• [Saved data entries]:
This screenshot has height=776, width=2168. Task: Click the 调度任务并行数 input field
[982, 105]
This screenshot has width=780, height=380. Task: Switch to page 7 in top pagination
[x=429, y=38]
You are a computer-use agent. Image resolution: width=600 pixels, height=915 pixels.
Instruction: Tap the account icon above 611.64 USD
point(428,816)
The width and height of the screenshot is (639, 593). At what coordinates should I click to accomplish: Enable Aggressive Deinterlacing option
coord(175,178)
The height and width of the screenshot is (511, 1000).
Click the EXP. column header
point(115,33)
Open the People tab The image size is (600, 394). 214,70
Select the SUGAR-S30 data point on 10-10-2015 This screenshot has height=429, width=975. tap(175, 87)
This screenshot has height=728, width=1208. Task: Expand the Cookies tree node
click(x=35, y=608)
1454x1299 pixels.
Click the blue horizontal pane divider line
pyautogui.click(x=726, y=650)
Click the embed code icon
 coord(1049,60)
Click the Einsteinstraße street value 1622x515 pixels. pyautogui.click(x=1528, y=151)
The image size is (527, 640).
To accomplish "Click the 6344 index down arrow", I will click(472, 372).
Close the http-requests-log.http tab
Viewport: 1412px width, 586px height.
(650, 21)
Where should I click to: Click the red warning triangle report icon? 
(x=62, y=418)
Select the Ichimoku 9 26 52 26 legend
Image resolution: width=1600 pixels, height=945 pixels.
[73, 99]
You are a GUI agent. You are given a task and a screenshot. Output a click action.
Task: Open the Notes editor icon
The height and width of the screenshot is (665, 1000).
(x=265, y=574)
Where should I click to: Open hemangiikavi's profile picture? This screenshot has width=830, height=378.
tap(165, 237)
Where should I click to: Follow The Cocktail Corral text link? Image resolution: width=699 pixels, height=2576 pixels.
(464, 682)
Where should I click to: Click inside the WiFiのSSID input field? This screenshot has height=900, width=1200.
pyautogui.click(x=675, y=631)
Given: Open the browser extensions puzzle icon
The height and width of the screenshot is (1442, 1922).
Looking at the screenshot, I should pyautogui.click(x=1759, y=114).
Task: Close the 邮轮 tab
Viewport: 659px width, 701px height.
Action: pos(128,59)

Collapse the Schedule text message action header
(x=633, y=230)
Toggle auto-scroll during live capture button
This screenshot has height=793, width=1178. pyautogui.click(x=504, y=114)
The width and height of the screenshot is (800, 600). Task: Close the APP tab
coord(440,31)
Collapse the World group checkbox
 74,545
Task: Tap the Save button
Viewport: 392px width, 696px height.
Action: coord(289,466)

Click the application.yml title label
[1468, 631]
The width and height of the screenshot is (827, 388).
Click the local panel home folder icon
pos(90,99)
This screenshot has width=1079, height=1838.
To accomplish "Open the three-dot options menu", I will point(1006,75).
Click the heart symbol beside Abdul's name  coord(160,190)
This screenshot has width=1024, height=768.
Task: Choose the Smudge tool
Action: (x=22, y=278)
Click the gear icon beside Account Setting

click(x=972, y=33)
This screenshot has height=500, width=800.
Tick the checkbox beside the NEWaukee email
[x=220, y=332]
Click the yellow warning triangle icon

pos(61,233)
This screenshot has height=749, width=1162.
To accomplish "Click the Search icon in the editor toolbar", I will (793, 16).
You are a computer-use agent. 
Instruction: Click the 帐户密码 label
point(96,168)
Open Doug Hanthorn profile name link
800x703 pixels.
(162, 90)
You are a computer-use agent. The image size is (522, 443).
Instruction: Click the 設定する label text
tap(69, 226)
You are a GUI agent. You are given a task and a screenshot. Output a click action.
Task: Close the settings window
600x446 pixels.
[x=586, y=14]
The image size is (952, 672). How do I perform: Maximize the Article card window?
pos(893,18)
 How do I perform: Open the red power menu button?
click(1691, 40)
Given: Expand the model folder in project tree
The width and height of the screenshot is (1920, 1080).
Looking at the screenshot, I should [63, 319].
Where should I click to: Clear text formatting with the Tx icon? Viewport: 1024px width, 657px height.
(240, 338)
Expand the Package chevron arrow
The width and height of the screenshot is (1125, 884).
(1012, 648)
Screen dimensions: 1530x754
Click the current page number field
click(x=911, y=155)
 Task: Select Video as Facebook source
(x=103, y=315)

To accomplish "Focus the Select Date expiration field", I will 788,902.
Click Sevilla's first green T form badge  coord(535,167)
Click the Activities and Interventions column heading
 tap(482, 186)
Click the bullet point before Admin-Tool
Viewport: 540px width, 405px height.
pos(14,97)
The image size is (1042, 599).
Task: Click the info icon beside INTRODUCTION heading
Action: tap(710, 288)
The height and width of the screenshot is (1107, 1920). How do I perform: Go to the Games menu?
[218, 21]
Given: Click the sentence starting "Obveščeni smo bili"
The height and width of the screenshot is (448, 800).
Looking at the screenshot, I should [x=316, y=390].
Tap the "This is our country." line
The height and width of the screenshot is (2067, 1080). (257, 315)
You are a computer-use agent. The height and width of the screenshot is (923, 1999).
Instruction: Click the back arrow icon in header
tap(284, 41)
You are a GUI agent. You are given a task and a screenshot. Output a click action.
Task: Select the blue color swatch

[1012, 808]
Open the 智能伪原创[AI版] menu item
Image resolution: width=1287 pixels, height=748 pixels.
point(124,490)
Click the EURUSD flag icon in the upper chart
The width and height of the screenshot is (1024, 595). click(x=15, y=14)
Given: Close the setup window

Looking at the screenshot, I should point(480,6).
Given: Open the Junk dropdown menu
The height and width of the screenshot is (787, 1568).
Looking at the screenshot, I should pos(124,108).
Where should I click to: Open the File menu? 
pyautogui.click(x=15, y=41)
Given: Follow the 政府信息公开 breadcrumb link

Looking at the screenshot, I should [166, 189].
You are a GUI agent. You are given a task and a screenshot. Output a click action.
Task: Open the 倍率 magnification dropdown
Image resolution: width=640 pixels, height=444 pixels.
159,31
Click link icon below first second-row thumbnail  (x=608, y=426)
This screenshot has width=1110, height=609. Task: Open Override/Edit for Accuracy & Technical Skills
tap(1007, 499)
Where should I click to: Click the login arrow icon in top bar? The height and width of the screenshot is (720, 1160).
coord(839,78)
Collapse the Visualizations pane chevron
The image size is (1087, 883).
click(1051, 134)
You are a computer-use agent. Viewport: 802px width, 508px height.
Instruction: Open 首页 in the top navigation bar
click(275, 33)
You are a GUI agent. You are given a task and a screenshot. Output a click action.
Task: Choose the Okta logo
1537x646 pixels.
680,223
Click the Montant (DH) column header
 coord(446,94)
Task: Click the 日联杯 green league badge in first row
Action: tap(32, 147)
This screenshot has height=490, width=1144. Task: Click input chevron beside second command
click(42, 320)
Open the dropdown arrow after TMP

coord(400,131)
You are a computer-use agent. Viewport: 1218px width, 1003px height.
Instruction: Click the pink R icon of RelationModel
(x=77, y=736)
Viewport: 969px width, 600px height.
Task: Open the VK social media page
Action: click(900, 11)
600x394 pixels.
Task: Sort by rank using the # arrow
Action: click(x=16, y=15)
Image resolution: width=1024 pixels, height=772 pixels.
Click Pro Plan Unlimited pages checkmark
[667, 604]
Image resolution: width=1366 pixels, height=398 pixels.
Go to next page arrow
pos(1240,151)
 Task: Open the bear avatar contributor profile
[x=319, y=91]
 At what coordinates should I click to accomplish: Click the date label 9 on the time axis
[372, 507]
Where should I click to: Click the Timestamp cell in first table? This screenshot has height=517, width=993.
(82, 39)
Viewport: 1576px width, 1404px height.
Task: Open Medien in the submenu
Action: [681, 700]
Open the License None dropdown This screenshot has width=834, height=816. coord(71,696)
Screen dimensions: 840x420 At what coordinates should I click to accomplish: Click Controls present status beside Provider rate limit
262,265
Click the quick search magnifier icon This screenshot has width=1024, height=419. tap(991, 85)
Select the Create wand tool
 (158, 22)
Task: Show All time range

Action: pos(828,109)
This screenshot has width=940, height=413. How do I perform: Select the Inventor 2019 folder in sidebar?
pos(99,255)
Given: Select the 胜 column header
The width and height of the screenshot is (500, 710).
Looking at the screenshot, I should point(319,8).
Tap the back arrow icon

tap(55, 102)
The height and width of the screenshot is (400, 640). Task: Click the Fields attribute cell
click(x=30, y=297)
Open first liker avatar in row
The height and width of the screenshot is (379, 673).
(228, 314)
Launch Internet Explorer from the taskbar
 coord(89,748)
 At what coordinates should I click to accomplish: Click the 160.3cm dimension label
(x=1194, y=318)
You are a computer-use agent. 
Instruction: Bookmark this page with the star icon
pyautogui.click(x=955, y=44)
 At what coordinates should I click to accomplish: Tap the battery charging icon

• [PROBLEM DETAILS]: List, from the entries above, every line in which the word "computer" shows up.

• [PROBLEM SOLUTION]:
You are a computer-use agent. Image resolution: width=600 pixels, height=915 pixels.
You are a computer-use agent. 
You are a computer-use agent. The image size is (522, 443).
You are a computer-use agent. The height and width of the screenshot is (923, 1999).
You are a computer-use agent. Viewport: 802px width, 508px height.
You are a computer-use agent. Viewport: 1218px width, 1003px height.
You are a computer-use agent. 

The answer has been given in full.